Engagements World War I
World War II
Korean War
Vietnam War
Afghanistan Campaign
Iraq Campaign
Operation Champion Sword
Decorations Presidential Unit Citation (2)
Valorous Unit Award
Meritorious Unit Commendation (2)
Philippine Presidential Unit Citation
Republic of Korea Presidential Unit Citation (3)
Distinctive unit insignia File:35INF DUI.gif

The 35th Infantry Regiment ("Cacti"[1]) was created on 1 July 1916 at Douglas, Arizona from elements of the 11th, 18th and 22nd Infantry Regiments. The 35th served on the Mexican Border during the First World War and was stationed at Nogales, Arizona in 1918. It fought a border skirmish on 27 August 1918 during the Battle of Ambos Nogales.

In World War II, Korea, and Vietnam it served as part of the 25th Infantry (Tropic Lighting) Division.

As of 2012, the only active element of the regiment is the 2nd Battalion, which is assigned to the 3rd Brigade Combat Team (Infantry), 25th Infantry Division.

Regimental arms

The regiment's coat of arms and its distinctive unit insignia are a living tribute to the 35th Infantry Regiment. The regiment was originally formed in Arizona from elements of the 11th, 18th, and 22d Infantry Regiments. These organizations are represented on the canton of the crest, in the upper left-hand corner. The white Maltese cross represents the 11th Regiment, the red acorn represents the 18th Regiment, and the embattled partition line of the canton represents the 22nd Regiment. The cactus represents the original service along the Mexican border against the bandits of Pancho Villa.[2]
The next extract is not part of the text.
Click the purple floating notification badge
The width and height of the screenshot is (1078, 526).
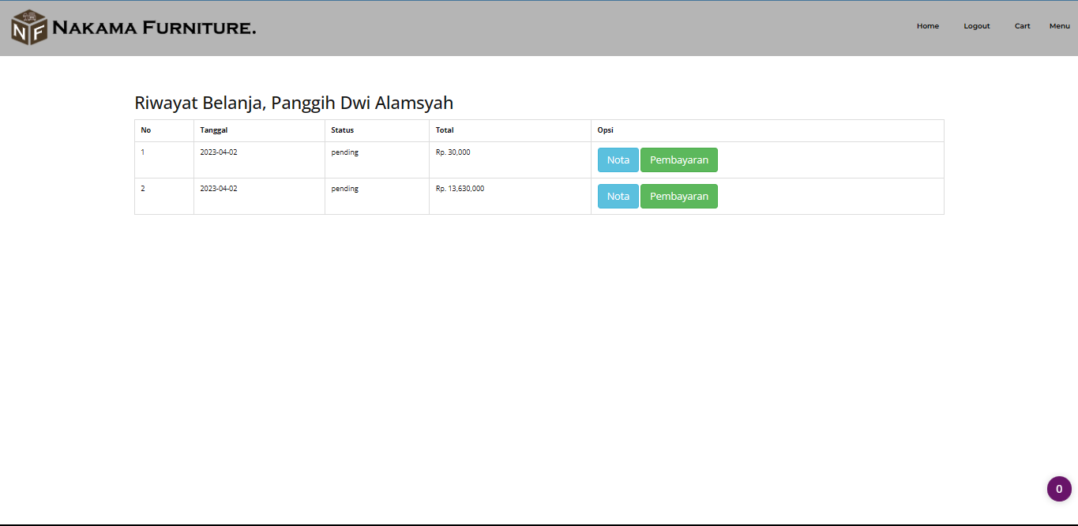pos(1059,488)
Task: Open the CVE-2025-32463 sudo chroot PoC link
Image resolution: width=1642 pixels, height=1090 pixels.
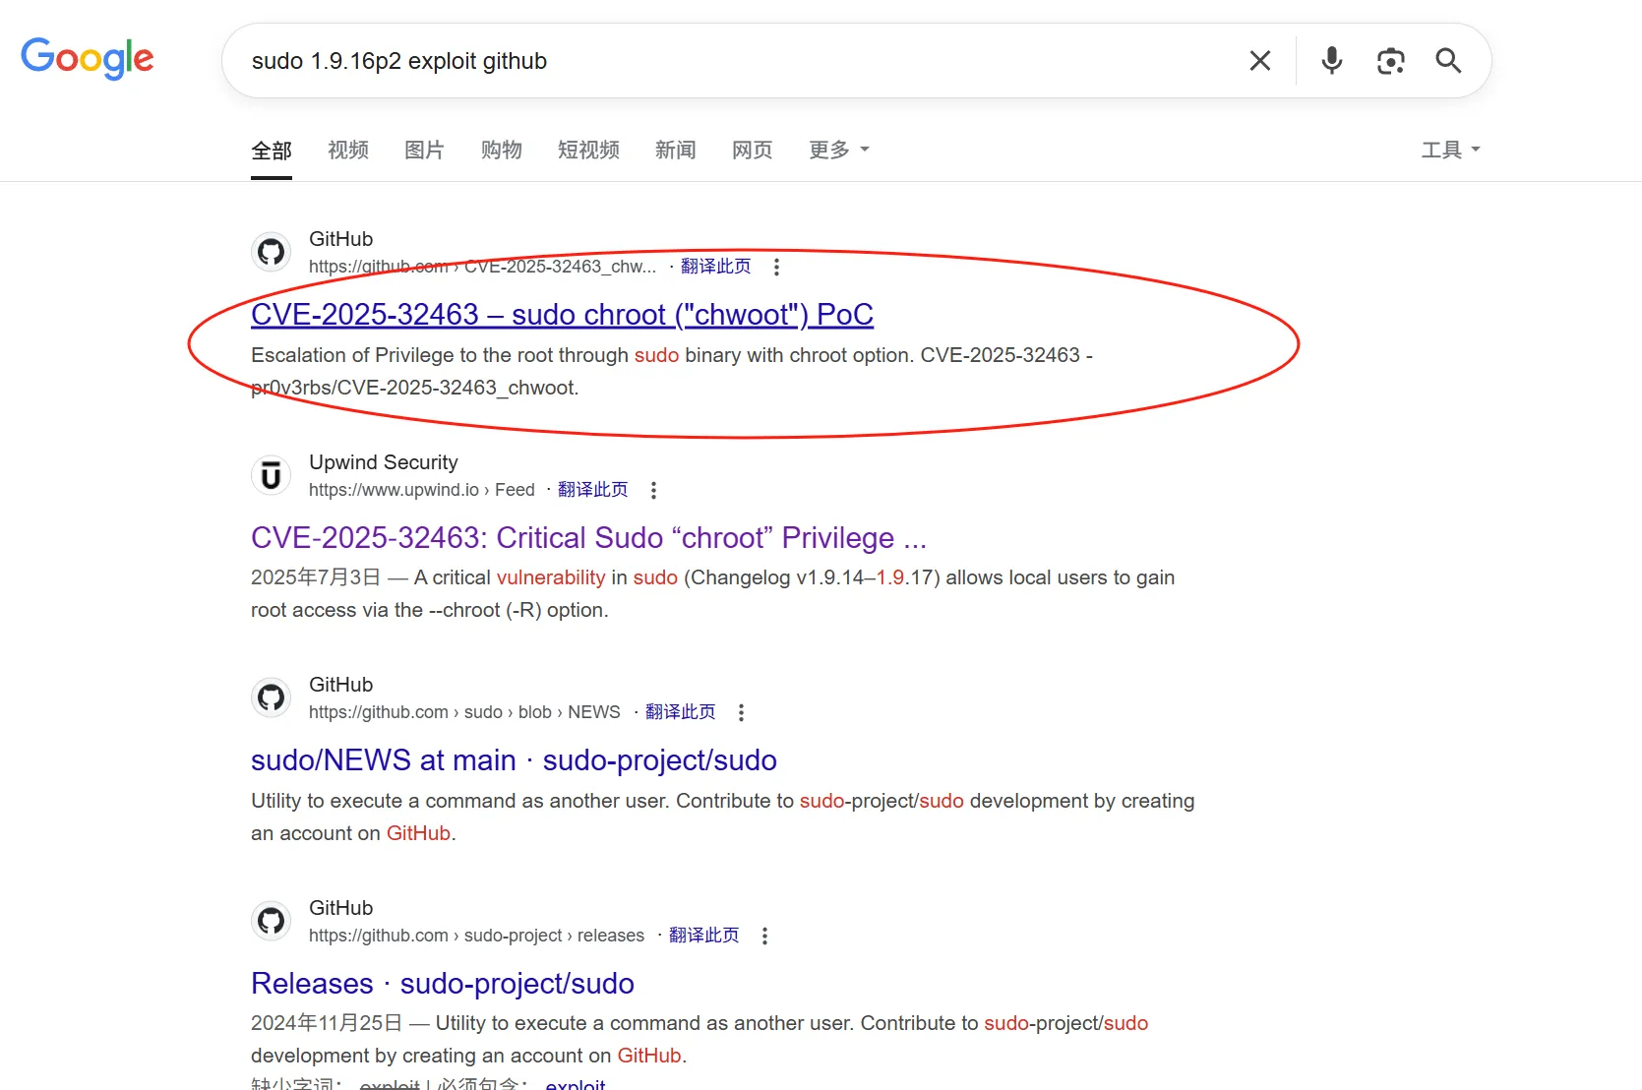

The regimental motto is "Take Arms!" During the Battle of Ambos Nogales in 1918 when the alarm went out, officers, non-commissioned officers and soldiers shouted out, "Take Arms! Take Arms!"[2][3]


The current mission statement of the regiment is the same as that of the 25th Infantry:[2]

On order, 25th ID redeploys, resets, and deploys trained forces to contingencies and operations worldwide to accomplish all assigned tasks in support of a designated Joint Force Commander.

World War I

The 35th Infantry Regiment was stationed at Nogales, Arizona on 27 August 1918, when at about 4:10 pm, a gun battle erupted unintentionally when a Mexican civilian attempted to pass through the border, back to Mexico, without being interrogated at the U.S. Customs house. After the initial shooting, reinforcements from both sides rushed to the border line. Hostilities quickly escalated and several soldiers were killed and others wounded.[4][5][6]

The U.S. 35th Infantry border post had about 15–18 men[3] and requested reinforcements from their garrison. When they arrived they requested the Buffalo Soldiers of the 10th Cavalry. The 10th, commanded by Frederick Herman, came to their aid from their camp outside of town. After observing the situation for a few moments, Lt Colonel Herman ordered an attack on the Mexican and German held hilltops overlooking the border town. Defensive trenches and machine gun placements had been seen being dug there in the previous weeks. Herman wanted Americans there before Mexican reinforcements got there.[4][5]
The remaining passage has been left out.